LISTED ENTRIES
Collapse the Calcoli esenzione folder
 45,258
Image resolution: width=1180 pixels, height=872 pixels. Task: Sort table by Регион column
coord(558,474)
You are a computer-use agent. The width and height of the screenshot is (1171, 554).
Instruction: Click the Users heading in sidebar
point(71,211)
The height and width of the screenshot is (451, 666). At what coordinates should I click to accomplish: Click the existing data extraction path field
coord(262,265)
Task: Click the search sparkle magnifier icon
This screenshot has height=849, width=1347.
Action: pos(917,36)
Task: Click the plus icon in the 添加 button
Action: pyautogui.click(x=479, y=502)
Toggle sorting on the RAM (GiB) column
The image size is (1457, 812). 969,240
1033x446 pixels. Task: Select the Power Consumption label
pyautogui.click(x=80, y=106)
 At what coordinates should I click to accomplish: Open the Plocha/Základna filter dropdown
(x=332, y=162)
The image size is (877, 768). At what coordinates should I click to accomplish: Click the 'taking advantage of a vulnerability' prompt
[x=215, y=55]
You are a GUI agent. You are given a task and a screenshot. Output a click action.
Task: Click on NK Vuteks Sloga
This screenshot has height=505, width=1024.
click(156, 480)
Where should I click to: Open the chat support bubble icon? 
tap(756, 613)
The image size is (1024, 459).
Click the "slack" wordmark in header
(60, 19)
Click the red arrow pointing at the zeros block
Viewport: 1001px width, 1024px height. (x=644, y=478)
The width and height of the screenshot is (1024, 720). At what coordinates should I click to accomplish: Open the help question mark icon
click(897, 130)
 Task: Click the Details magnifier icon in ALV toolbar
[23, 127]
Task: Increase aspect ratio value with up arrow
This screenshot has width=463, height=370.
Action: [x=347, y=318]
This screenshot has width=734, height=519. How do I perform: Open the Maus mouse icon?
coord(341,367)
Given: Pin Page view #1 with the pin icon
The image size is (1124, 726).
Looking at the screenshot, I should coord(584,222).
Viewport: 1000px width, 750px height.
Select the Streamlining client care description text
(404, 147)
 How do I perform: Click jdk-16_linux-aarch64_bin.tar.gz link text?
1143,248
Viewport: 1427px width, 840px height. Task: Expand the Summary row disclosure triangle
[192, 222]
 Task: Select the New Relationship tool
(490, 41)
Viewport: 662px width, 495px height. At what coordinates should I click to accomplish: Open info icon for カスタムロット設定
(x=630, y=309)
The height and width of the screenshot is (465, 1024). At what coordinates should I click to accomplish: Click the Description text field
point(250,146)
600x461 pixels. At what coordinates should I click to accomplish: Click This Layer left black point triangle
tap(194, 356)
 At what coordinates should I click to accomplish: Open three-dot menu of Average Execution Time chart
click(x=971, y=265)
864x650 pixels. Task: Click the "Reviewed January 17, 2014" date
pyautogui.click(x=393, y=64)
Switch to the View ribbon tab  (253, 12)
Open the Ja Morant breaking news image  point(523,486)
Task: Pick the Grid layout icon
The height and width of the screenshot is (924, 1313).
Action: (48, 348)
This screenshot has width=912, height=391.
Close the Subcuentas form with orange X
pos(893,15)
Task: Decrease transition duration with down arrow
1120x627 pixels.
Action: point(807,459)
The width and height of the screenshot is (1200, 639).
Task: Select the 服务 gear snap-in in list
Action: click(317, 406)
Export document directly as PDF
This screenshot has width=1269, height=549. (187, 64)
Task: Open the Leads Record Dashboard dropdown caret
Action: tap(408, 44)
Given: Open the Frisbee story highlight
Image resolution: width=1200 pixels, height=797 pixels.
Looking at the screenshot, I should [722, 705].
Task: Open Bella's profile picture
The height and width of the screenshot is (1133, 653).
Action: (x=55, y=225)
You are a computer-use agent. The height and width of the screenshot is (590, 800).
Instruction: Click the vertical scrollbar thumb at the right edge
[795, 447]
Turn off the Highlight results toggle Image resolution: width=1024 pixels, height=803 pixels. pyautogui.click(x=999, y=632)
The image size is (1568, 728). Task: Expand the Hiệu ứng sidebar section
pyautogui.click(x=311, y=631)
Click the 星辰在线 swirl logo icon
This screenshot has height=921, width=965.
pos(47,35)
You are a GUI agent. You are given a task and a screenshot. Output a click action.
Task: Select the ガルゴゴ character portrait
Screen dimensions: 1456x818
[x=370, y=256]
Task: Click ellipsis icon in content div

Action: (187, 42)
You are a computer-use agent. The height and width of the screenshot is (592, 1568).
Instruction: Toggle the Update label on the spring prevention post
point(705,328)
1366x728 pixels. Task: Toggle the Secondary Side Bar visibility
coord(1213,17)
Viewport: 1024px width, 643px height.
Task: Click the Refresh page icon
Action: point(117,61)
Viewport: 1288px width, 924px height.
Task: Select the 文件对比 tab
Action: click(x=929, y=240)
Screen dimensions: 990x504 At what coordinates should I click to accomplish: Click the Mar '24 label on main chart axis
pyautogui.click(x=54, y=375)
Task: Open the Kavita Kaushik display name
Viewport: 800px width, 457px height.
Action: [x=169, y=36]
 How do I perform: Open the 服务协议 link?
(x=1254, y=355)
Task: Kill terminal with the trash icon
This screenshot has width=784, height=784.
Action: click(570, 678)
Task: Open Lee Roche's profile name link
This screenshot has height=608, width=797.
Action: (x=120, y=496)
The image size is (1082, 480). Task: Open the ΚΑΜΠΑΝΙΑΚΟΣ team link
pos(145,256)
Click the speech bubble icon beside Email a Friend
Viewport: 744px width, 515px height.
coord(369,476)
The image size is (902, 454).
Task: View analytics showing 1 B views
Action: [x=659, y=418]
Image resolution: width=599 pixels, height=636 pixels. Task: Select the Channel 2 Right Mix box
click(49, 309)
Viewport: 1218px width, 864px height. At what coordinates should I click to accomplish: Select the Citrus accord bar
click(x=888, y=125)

AIM OF THE EXERCISE
Your task is to reproduce all of the records exactly.

REPLY
Collapse the Calcoli esenzione folder
 45,258
Image resolution: width=1180 pixels, height=872 pixels. Task: Sort table by Регион column
coord(558,474)
You are a computer-use agent. The width and height of the screenshot is (1171, 554).
Instruction: Click the Users heading in sidebar
point(71,211)
The height and width of the screenshot is (451, 666). At what coordinates should I click to accomplish: Click the existing data extraction path field
coord(262,265)
Task: Click the search sparkle magnifier icon
This screenshot has height=849, width=1347.
Action: pos(917,36)
Task: Click the plus icon in the 添加 button
Action: pyautogui.click(x=479, y=502)
Toggle sorting on the RAM (GiB) column
The image size is (1457, 812). 969,240
1033x446 pixels. Task: Select the Power Consumption label
pyautogui.click(x=80, y=106)
 At what coordinates should I click to accomplish: Open the Plocha/Základna filter dropdown
(x=332, y=162)
The image size is (877, 768). At what coordinates should I click to accomplish: Click the 'taking advantage of a vulnerability' prompt
[x=215, y=55]
You are a GUI agent. You are given a task and a screenshot. Output a click action.
Task: Click on NK Vuteks Sloga
This screenshot has height=505, width=1024.
click(156, 480)
Where should I click to: Open the chat support bubble icon? 
tap(756, 613)
The image size is (1024, 459).
Click the "slack" wordmark in header
(60, 19)
Click the red arrow pointing at the zeros block
Viewport: 1001px width, 1024px height. (x=644, y=478)
The width and height of the screenshot is (1024, 720). At what coordinates should I click to accomplish: Open the help question mark icon
click(897, 130)
 Task: Click the Details magnifier icon in ALV toolbar
[23, 127]
Task: Increase aspect ratio value with up arrow
This screenshot has width=463, height=370.
Action: [x=347, y=318]
This screenshot has width=734, height=519. How do I perform: Open the Maus mouse icon?
coord(341,367)
Given: Pin Page view #1 with the pin icon
The image size is (1124, 726).
Looking at the screenshot, I should coord(584,222).
Viewport: 1000px width, 750px height.
Select the Streamlining client care description text
(404, 147)
 How do I perform: Click jdk-16_linux-aarch64_bin.tar.gz link text?
1143,248
Viewport: 1427px width, 840px height. Task: Expand the Summary row disclosure triangle
[192, 222]
 Task: Select the New Relationship tool
(490, 41)
Viewport: 662px width, 495px height. At what coordinates should I click to accomplish: Open info icon for カスタムロット設定
(x=630, y=309)
The height and width of the screenshot is (465, 1024). At what coordinates should I click to accomplish: Click the Description text field
point(250,146)
600x461 pixels. At what coordinates should I click to accomplish: Click This Layer left black point triangle
tap(194, 356)
 At what coordinates should I click to accomplish: Open three-dot menu of Average Execution Time chart
click(x=971, y=265)
864x650 pixels. Task: Click the "Reviewed January 17, 2014" date
pyautogui.click(x=393, y=64)
Switch to the View ribbon tab  (253, 12)
Open the Ja Morant breaking news image  point(523,486)
Task: Pick the Grid layout icon
The height and width of the screenshot is (924, 1313).
Action: (48, 348)
This screenshot has width=912, height=391.
Close the Subcuentas form with orange X
pos(893,15)
Task: Decrease transition duration with down arrow
1120x627 pixels.
Action: point(807,459)
The width and height of the screenshot is (1200, 639).
Task: Select the 服务 gear snap-in in list
Action: click(317, 406)
Export document directly as PDF
This screenshot has width=1269, height=549. (187, 64)
Task: Open the Leads Record Dashboard dropdown caret
Action: tap(408, 44)
Given: Open the Frisbee story highlight
Image resolution: width=1200 pixels, height=797 pixels.
Looking at the screenshot, I should [722, 705].
Task: Open Bella's profile picture
The height and width of the screenshot is (1133, 653).
Action: (x=55, y=225)
You are a computer-use agent. The height and width of the screenshot is (590, 800).
Instruction: Click the vertical scrollbar thumb at the right edge
[795, 447]
Turn off the Highlight results toggle Image resolution: width=1024 pixels, height=803 pixels. pyautogui.click(x=999, y=632)
The image size is (1568, 728). Task: Expand the Hiệu ứng sidebar section
pyautogui.click(x=311, y=631)
Click the 星辰在线 swirl logo icon
This screenshot has height=921, width=965.
pos(47,35)
You are a GUI agent. You are given a task and a screenshot. Output a click action.
Task: Select the ガルゴゴ character portrait
Screen dimensions: 1456x818
[x=370, y=256]
Task: Click ellipsis icon in content div

Action: (187, 42)
You are a computer-use agent. The height and width of the screenshot is (592, 1568).
Instruction: Toggle the Update label on the spring prevention post
point(705,328)
1366x728 pixels. Task: Toggle the Secondary Side Bar visibility
coord(1213,17)
Viewport: 1024px width, 643px height.
Task: Click the Refresh page icon
Action: point(117,61)
Viewport: 1288px width, 924px height.
Task: Select the 文件对比 tab
Action: click(x=929, y=240)
Screen dimensions: 990x504 At what coordinates should I click to accomplish: Click the Mar '24 label on main chart axis
pyautogui.click(x=54, y=375)
Task: Open the Kavita Kaushik display name
Viewport: 800px width, 457px height.
Action: [x=169, y=36]
 How do I perform: Open the 服务协议 link?
(x=1254, y=355)
Task: Kill terminal with the trash icon
This screenshot has width=784, height=784.
Action: click(570, 678)
Task: Open Lee Roche's profile name link
This screenshot has height=608, width=797.
Action: (x=120, y=496)
The image size is (1082, 480). Task: Open the ΚΑΜΠΑΝΙΑΚΟΣ team link
pos(145,256)
Click the speech bubble icon beside Email a Friend
Viewport: 744px width, 515px height.
coord(369,476)
The image size is (902, 454).
Task: View analytics showing 1 B views
Action: [x=659, y=418]
Image resolution: width=599 pixels, height=636 pixels. Task: Select the Channel 2 Right Mix box
click(49, 309)
Viewport: 1218px width, 864px height. At what coordinates should I click to accomplish: Select the Citrus accord bar
click(x=888, y=125)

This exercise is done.